30 years ago, manufacturing as a percentage of the UK’s gross domestic product was 30%. It has subsequently diminished in that time to around 15% of GDP – or in today’s money, around £3200 billion.
Why hasn’t this been noticed? Is it the act of a magician; is it a conjuring trick? Where has this £3200 billion a year gone? The fact of the matter is that up to two years ago we hadn’t noticed its absence and, fuelled by cheap and available credit, through a consumer orgy of greed we spent our way in the shops out of this problem and retailers, wholesalers as well as financial services provided us with this ability and made up the shortfall in GDP.
This became apparent when the music stopped; the banks stopped lending money to the consumer as well as each other and as a consequence we are beginning to feel the pinch of spending decline.

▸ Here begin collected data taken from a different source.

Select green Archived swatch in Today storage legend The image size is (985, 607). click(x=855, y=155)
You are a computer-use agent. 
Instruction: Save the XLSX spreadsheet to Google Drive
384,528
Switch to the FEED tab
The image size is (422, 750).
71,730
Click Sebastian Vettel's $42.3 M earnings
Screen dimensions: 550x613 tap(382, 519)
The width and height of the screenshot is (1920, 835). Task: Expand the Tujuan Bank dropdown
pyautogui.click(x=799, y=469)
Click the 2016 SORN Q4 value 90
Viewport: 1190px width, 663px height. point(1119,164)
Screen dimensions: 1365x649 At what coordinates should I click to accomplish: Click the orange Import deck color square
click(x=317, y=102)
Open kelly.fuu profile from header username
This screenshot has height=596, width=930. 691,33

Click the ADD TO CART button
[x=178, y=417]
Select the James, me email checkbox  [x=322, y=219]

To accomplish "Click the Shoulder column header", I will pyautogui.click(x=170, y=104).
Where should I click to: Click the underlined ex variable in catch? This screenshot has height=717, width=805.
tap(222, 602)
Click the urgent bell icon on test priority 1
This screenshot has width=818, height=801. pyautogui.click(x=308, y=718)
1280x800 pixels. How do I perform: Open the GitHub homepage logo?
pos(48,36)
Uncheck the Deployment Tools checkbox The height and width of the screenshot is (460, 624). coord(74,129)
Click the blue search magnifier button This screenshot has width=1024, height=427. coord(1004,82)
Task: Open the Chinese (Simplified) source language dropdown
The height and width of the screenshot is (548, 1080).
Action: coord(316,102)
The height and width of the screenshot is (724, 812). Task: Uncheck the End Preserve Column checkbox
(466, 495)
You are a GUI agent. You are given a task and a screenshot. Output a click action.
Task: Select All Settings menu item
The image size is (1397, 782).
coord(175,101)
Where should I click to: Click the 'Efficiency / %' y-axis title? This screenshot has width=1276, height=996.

It has gone too far in the case of bank lending. Entrepreneurs are the life blood of the economy and are job creators but they cannot do it without the support from the banks. The government’s overriding objectives as owner of two of the major banks in the UK should be to encourage and, if necessary, legislate the banks to lend again. Nobody expects the banks to lend to a poor covenant or an extremely risky transaction but the pendulum has swung from ‘Gung Ho lending’ to ‘Shutting Up Shop’, and a sensible midway point is needed.